WHAT YOU ARE ASKED TO DO
The records below hold a stretch from the line with "Viewport: 1456px width, 819px height." through the line with "Choose Change background"; return exactly those lines, ends included, and nothing more.

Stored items
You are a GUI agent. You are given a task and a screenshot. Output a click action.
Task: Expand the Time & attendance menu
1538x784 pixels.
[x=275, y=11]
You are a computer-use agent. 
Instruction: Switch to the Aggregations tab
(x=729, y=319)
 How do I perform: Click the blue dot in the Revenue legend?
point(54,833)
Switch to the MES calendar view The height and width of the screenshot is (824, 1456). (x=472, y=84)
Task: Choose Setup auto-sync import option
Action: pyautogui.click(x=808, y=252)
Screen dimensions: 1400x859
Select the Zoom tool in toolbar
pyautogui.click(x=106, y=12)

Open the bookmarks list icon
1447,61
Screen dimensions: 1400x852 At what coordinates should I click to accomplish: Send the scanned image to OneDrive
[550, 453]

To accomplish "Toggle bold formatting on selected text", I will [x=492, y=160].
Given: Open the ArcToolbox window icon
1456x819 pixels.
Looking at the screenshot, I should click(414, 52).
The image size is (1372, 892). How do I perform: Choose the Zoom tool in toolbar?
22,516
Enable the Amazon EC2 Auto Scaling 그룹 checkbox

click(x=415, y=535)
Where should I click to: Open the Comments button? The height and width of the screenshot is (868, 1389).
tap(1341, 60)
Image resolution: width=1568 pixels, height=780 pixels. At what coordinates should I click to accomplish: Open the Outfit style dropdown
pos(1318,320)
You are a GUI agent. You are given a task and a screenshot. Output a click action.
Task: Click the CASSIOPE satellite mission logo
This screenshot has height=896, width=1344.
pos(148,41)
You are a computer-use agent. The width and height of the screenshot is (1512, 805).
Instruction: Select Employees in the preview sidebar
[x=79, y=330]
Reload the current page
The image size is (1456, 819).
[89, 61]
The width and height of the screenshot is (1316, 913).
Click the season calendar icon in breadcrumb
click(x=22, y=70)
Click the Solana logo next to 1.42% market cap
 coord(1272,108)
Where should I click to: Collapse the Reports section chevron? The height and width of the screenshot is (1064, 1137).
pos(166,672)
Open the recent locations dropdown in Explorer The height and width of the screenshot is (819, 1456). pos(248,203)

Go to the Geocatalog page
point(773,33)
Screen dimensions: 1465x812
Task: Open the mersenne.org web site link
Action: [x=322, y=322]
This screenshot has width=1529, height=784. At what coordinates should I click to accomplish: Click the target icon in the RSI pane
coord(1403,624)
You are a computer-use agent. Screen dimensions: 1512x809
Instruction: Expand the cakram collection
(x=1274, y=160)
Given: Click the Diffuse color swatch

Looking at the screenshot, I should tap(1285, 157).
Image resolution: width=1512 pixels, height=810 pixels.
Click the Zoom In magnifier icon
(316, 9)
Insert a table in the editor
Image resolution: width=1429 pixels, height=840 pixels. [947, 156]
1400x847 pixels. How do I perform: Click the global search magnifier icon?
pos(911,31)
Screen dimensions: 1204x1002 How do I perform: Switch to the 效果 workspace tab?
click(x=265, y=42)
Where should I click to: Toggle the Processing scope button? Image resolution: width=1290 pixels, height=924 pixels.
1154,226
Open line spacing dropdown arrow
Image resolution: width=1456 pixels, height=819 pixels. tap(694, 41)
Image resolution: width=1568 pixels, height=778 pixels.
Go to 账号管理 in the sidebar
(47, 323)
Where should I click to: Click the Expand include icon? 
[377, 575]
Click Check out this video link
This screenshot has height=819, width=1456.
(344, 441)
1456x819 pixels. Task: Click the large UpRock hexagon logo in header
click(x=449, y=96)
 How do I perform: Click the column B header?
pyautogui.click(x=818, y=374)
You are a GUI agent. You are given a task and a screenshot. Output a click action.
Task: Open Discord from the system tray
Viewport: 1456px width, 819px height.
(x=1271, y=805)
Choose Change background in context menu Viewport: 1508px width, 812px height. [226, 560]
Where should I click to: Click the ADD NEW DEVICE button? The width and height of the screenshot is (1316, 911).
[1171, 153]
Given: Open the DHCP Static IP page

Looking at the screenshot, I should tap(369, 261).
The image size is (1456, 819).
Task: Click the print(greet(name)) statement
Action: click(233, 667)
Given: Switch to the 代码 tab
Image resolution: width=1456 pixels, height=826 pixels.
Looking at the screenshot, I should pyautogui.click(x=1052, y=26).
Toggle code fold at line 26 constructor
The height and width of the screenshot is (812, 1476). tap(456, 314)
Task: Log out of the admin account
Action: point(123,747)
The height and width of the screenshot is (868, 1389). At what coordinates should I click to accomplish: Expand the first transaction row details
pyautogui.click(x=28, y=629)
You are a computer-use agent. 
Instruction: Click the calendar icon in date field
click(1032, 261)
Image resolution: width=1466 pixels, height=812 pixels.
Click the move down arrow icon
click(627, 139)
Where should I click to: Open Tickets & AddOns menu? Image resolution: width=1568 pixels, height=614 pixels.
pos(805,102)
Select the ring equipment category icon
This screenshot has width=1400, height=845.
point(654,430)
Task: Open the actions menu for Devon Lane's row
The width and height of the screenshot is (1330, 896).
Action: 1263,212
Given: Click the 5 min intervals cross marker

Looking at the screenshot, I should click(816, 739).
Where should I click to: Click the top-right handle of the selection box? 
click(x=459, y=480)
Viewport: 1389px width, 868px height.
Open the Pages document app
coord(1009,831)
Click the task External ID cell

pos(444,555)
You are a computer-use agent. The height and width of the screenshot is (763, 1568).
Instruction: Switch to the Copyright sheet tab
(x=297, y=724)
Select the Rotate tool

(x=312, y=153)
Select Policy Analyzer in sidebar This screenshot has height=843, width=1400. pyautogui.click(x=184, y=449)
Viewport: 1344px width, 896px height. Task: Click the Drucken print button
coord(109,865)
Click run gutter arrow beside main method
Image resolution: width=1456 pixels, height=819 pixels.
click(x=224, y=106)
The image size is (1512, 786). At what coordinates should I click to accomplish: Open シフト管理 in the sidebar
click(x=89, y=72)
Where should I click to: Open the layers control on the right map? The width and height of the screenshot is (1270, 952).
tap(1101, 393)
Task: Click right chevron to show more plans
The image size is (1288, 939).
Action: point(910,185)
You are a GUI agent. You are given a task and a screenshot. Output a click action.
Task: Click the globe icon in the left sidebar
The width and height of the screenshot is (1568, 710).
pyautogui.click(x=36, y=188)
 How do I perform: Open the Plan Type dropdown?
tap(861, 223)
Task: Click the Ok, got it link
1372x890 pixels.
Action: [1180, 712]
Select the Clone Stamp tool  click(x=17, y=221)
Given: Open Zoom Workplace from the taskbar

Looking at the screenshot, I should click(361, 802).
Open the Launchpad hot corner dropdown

FINISHED EXERCISE
Viewport: 1456px width, 819px height.
(x=1271, y=805)
Choose Change background in context menu Viewport: 1508px width, 812px height. [226, 560]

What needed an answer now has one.